Transcoding Pipeline Flow

1. Object Storage

Workers need to read source video and write encoded output. Register an existing S3 endpoint as a storage connection under Settings → Storage. PodWarden tests connectivity from all cluster nodes and injects credentials as environment variables at deploy time.

If you don't have S3 storage:

MinIO — Import from Hub. Deploy to a node with fast disk (NVMe recommended for video I/O). Exposes a full S3 API; every other component treats it identically to AWS S3.
RustFS — High-performance alternative, also S3-compatible. Better suited for high-throughput encode pipelines with many simultaneous workers.

Create two buckets: one for ingest (source files), one for output (encoded files).

2. Job Queue

Workers poll the queue for jobs, transcode, and report completion. Pick based on what you know:

Redis — Simple, fast, widely supported. Import from Hub. Workers use BLPOP or a queue library.
RabbitMQ — More durable, supports dead-letter queues for failed jobs. Better for high-volume pipelines where job loss is not acceptable.

If you use a cloud queue (SQS, Cloud Tasks), set the QUEUE_URL environment variable accordingly — no Hub component needed.

3. Monitoring

Import Prometheus, Grafana, and DCGM Exporter from Hub.

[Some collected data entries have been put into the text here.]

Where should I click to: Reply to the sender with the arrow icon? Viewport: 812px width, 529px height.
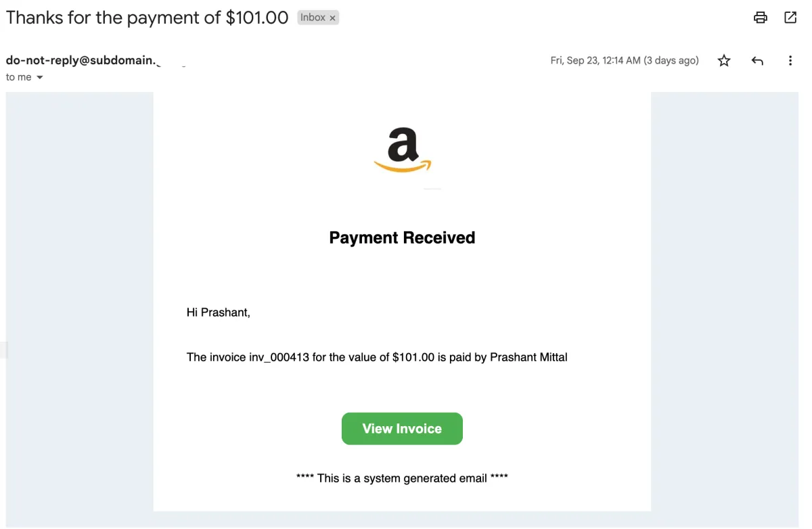757,61
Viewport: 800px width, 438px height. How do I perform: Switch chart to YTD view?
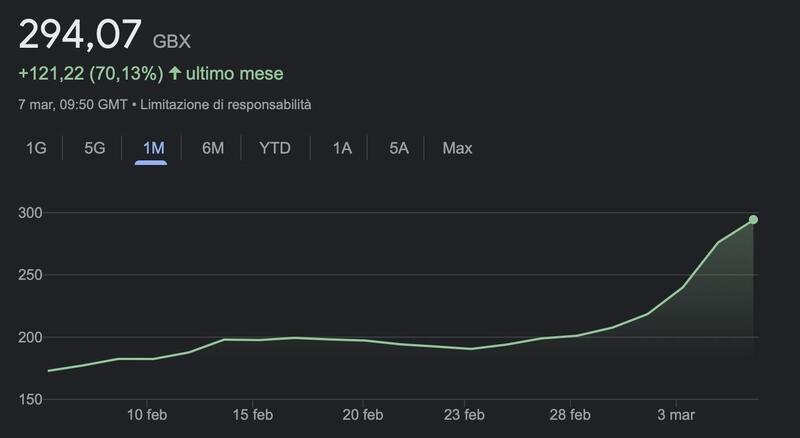[x=275, y=148]
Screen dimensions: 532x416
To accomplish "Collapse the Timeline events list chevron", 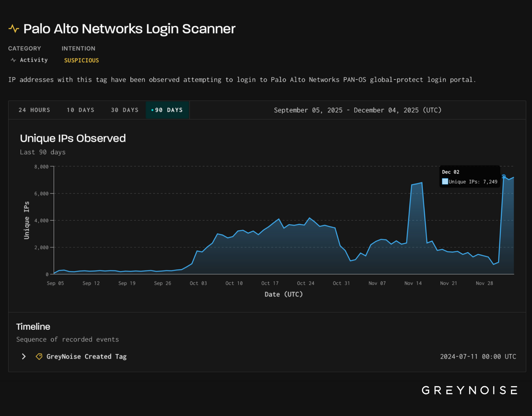I will [x=23, y=356].
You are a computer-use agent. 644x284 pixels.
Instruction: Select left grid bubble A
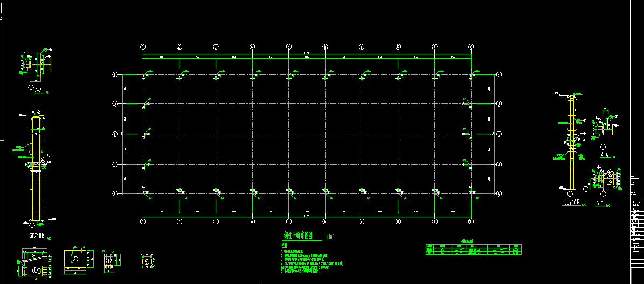coord(115,193)
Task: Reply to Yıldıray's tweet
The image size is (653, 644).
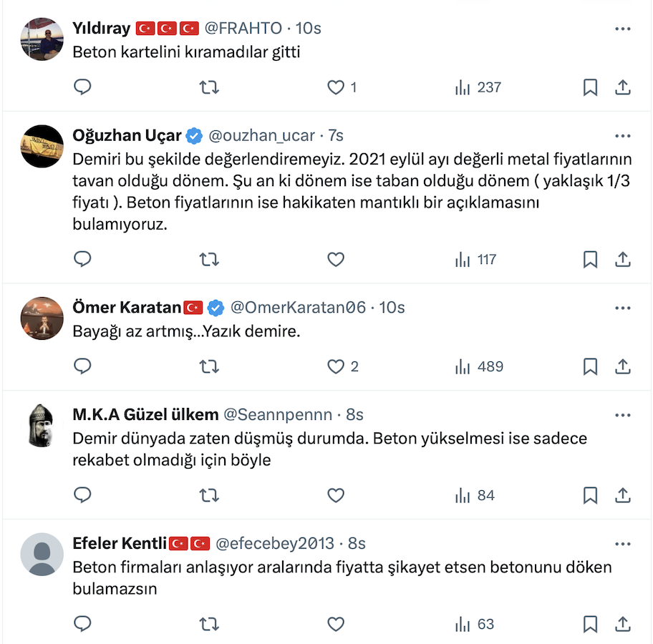Action: pyautogui.click(x=83, y=87)
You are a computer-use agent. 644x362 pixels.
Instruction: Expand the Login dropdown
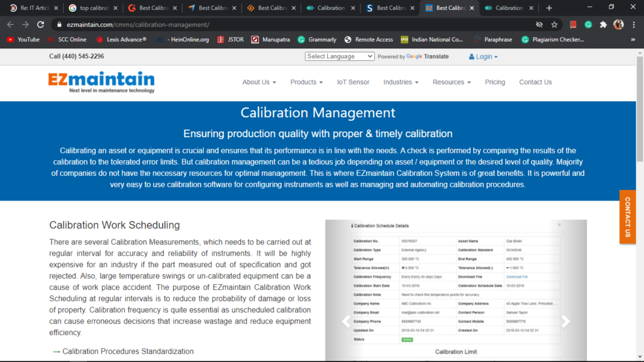[x=483, y=57]
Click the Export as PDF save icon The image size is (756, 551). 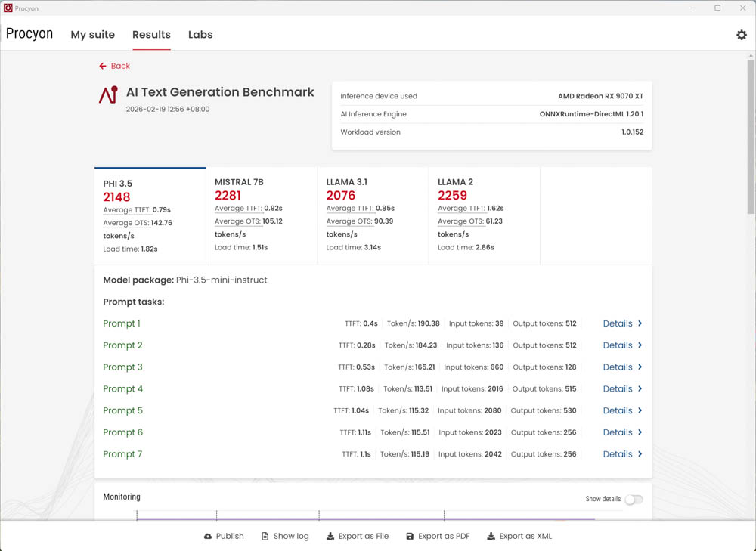coord(410,537)
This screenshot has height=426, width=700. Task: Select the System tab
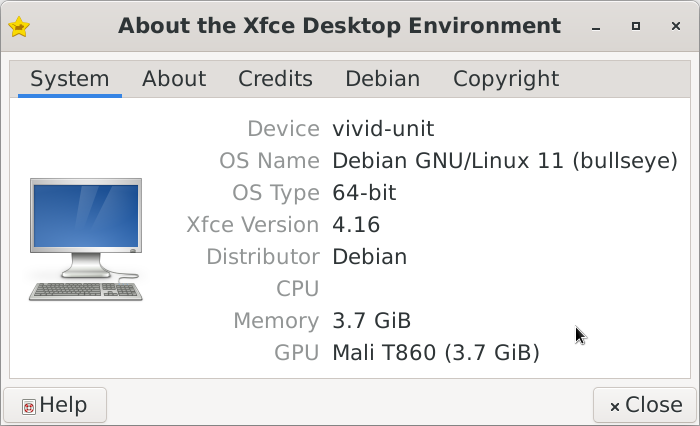point(69,79)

Deploy DCGM Exporter as a DaemonSet — it runs on every GPU node automatically and exposes per-GPU metrics including NVENC/NVDEC engine utilization (on supported drivers). On Jetson, the equivalent is Tegrastats Exporter — also available from the Hub catalog.

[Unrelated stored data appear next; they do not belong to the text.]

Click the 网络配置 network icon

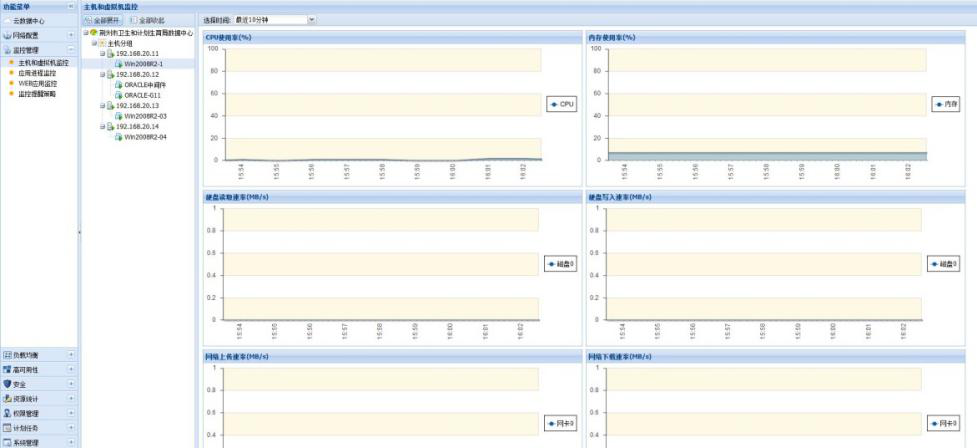coord(7,34)
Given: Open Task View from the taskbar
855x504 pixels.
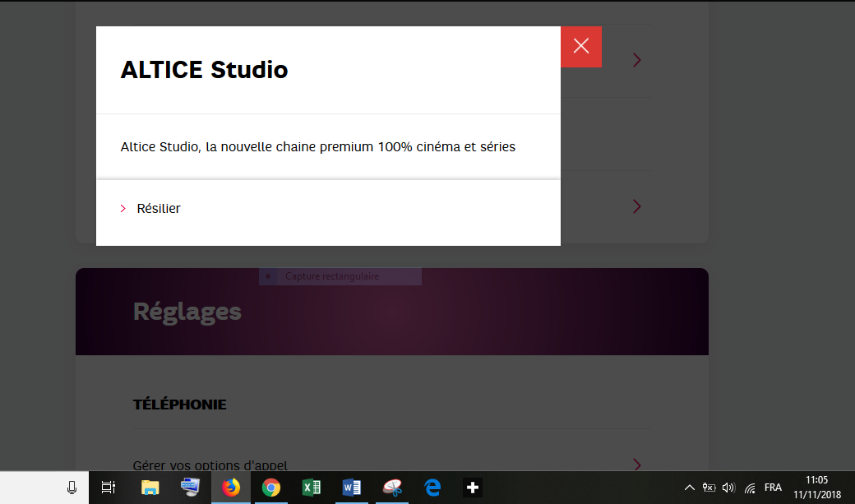Looking at the screenshot, I should [x=108, y=487].
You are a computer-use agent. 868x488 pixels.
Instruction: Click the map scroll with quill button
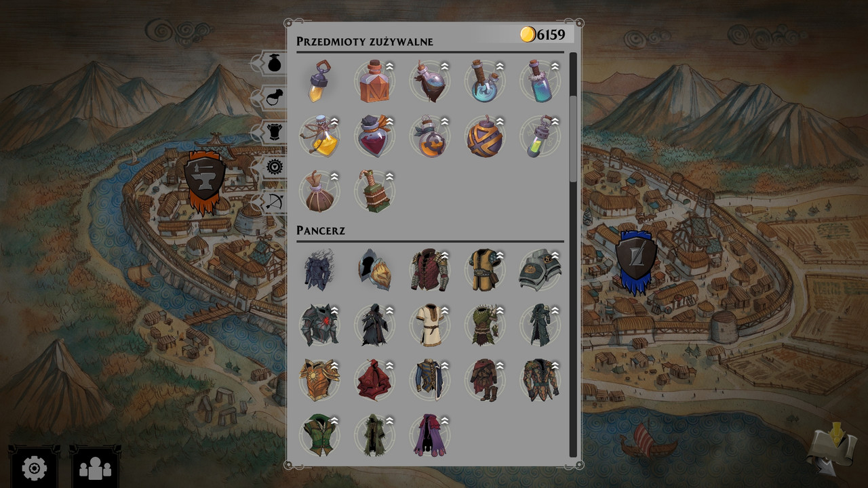pos(831,447)
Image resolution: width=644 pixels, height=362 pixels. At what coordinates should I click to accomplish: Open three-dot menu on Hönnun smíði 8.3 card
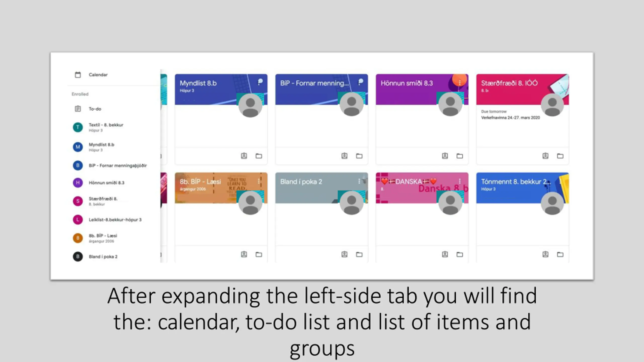coord(460,83)
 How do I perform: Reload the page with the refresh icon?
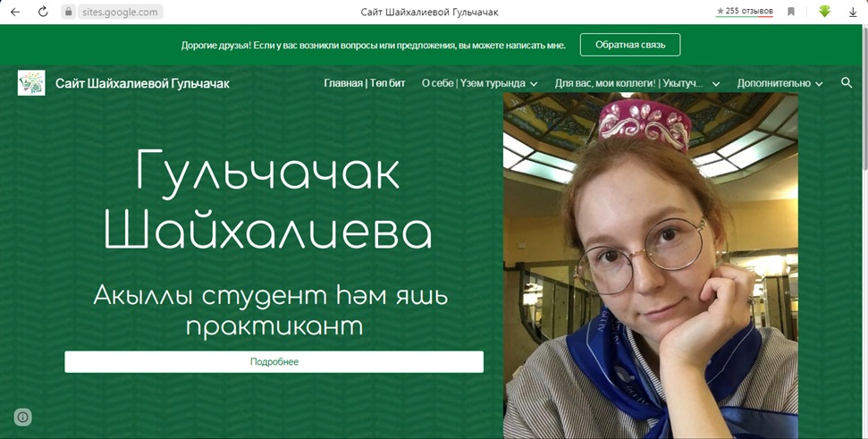click(x=43, y=12)
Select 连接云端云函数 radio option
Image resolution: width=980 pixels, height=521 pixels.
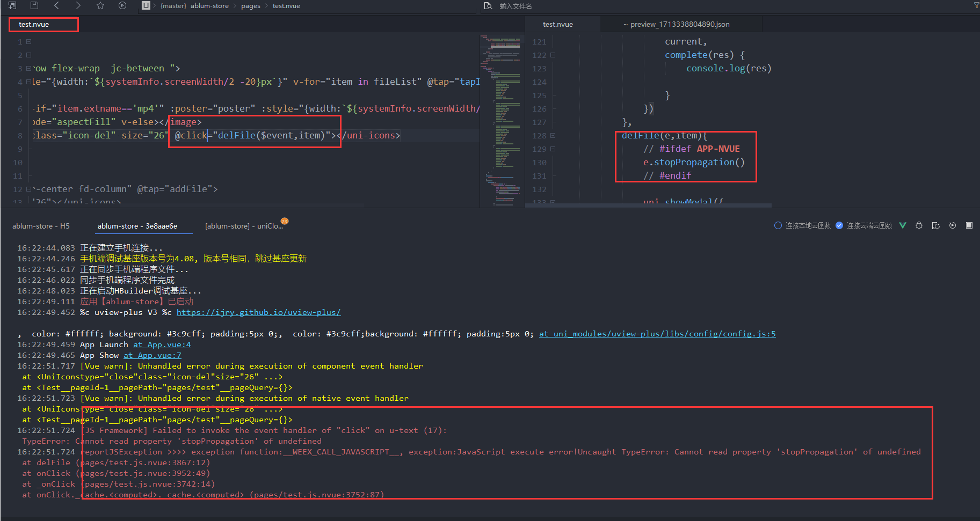click(839, 225)
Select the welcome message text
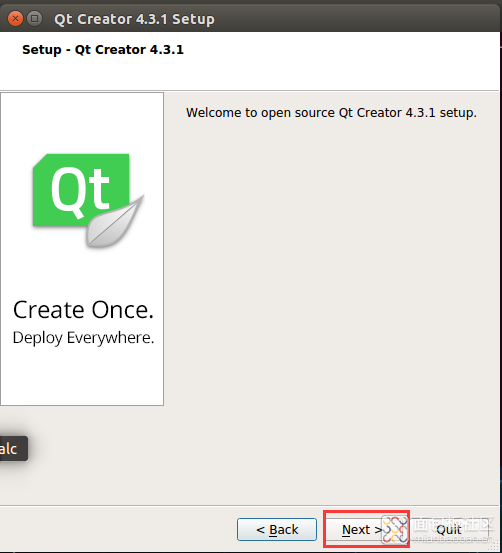502x553 pixels. coord(331,113)
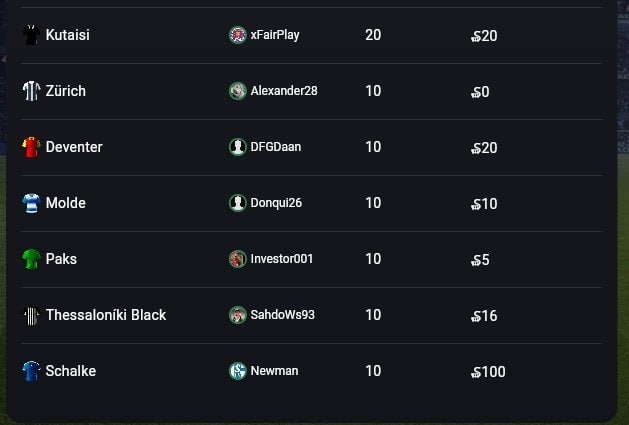Click Deventer's 20 coin prize value
The height and width of the screenshot is (425, 629).
point(485,148)
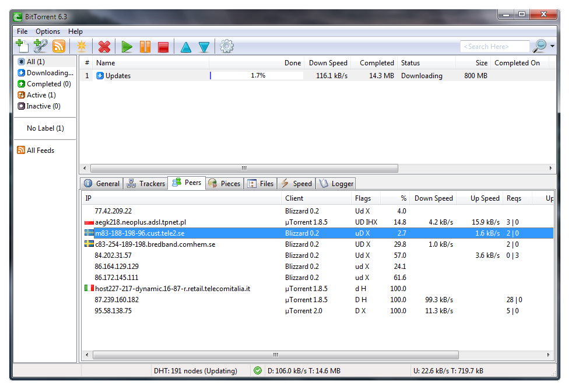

Grafana shows queue depth, encode throughput (frames/second per node), GPU/encoder utilization, and error rates. This tells you immediately when a node is stalled, when the queue is backing up, or when a bad source file is causing repeated failures.

4. Secrets

Store S3 credentials, queue passwords, and registry credentials in Vault (from Hub) or your existing secrets manager. PodWarden injects secrets via secret_refs at deploy time — they never appear in template definitions or deployment logs.

5. Container Registry (optional but recommended)

Jetson workers require ARM64 images built on top of NVIDIA's L4T base (nvcr.io/nvidia/l4t-base). You'll likely maintain a custom FFmpeg image for your pipeline.

Deploy Harbor or Gitea (with built-in registry) from Hub. Build your ARM64 FFmpeg image once and push it there. All Jetson workers pull from your internal registry — no external registry dependency, no rate limits.

Worker Templates

Jetson Orin NX worker (ARM64)

Kind:           Deployment
Image:          registry.internal/ffmpeg-worker:latest-arm64
GPU count:      1
VRAM:           8Gi
CPU:            4
Memory:         8Gi
Node selector:  { "nvidia.com/gpu.product": "Orin" }

Variable	Example	Description
`QUEUE_URL`	`redis://redis.mesh:6379`	Job queue connection
`QUEUE_NAME`	`transcode-jobs`	Queue name
`INPUT_BUCKET`	`s3://media-ingest`	Source video bucket
`OUTPUT_BUCKET`	`s3://media-output`	Encoded output bucket
`PRESET`	`hls-ladder`	Encoding profile
`CONCURRENCY`	`3`	Parallel encode sessions per node
`HWACCEL`	`cuda`	Hardware acceleration
`NVENC_PRESET`	`p4`	NVENC quality/speed (`p1`–`p7`)
`S3_ENDPOINT_URL`	`http://minio.mesh:9000`	Internal MinIO endpoint

Sensitive values (AWS_ACCESS_KEY_ID, AWS_SECRET_ACCESS_KEY, queue password) come from Vault via secret_refs.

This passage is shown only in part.